[Data for processing — start]

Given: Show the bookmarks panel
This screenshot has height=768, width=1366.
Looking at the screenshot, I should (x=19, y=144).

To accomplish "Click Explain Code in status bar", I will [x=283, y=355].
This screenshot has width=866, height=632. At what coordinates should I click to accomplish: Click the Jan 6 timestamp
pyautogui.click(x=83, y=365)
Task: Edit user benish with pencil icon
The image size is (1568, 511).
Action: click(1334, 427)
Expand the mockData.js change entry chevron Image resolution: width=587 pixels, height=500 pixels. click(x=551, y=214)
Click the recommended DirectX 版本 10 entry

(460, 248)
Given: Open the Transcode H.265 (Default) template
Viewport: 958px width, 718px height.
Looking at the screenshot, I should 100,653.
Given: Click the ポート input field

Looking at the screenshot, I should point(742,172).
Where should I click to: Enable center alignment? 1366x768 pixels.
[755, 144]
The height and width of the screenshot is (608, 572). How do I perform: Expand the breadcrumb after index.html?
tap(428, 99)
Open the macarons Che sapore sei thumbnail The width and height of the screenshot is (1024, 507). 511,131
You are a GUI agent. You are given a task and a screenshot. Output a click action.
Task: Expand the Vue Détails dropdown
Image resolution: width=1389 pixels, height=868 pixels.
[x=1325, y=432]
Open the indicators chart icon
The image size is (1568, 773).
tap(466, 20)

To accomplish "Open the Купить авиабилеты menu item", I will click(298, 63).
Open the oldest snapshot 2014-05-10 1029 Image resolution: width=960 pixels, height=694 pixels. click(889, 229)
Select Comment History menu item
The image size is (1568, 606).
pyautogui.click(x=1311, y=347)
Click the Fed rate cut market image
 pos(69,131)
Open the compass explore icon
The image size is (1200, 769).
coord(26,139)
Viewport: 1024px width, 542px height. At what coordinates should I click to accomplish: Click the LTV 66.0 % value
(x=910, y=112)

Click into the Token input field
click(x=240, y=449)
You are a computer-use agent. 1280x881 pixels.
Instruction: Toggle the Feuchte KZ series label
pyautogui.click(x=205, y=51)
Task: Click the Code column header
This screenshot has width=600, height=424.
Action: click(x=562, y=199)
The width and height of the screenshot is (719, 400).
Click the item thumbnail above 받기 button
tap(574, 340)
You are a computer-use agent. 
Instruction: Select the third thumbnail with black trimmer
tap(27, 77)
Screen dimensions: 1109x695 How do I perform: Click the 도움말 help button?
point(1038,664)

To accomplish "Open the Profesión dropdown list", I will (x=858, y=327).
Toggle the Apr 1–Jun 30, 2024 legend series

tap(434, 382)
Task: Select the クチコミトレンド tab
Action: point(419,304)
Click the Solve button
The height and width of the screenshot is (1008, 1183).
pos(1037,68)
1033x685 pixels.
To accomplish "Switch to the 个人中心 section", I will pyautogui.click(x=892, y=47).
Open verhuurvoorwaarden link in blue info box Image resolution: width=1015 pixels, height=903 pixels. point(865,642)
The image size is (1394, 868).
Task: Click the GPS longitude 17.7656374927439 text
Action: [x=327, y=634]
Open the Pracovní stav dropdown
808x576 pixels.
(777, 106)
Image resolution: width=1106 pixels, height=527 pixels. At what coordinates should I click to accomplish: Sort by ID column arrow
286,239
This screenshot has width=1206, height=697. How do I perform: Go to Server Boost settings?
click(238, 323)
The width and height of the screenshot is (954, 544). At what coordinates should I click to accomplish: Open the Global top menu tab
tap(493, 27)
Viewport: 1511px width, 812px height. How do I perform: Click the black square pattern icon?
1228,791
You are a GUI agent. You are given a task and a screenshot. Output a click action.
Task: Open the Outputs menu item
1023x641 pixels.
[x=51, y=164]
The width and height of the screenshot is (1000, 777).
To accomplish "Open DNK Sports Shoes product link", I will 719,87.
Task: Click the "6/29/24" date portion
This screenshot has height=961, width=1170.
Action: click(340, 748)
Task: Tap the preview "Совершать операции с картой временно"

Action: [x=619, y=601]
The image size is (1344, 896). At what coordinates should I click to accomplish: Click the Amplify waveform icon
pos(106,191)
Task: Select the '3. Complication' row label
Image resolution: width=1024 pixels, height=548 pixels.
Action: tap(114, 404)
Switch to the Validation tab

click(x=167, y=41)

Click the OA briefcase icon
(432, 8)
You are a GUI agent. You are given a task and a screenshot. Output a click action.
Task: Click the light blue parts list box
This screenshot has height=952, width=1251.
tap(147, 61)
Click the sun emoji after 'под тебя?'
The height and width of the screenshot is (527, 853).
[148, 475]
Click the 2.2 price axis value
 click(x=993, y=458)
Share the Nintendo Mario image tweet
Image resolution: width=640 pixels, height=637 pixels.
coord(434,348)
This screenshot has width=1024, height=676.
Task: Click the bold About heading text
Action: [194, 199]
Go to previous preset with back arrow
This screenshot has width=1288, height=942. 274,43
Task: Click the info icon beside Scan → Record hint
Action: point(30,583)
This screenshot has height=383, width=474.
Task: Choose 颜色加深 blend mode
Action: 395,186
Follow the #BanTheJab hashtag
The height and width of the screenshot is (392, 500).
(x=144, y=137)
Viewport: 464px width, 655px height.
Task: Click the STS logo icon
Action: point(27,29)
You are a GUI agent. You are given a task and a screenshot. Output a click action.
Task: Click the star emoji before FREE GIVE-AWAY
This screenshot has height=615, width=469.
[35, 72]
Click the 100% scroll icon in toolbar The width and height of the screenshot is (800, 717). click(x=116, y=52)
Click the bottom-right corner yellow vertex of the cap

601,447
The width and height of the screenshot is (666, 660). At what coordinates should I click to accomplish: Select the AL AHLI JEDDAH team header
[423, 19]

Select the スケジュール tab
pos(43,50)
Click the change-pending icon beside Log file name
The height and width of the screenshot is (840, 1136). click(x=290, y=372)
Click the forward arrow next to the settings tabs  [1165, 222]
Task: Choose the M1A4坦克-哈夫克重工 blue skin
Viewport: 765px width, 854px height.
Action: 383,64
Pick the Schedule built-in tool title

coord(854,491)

[Data for processing — finish]

▶ Task statement
Word for word, restate the lines of the data above that fall between the line holding "Image resolution: width=1106" and the line holding "Task: Open the Outputs menu item", inclusive, and no other lines.

▶ Task output
Image resolution: width=1106 pixels, height=527 pixels. At what coordinates should I click to accomplish: Sort by ID column arrow
286,239
This screenshot has width=1206, height=697. How do I perform: Go to Server Boost settings?
click(238, 323)
The width and height of the screenshot is (954, 544). At what coordinates should I click to accomplish: Open the Global top menu tab
tap(493, 27)
Viewport: 1511px width, 812px height. How do I perform: Click the black square pattern icon?
1228,791
You are a GUI agent. You are given a task and a screenshot. Output a click action.
Task: Open the Outputs menu item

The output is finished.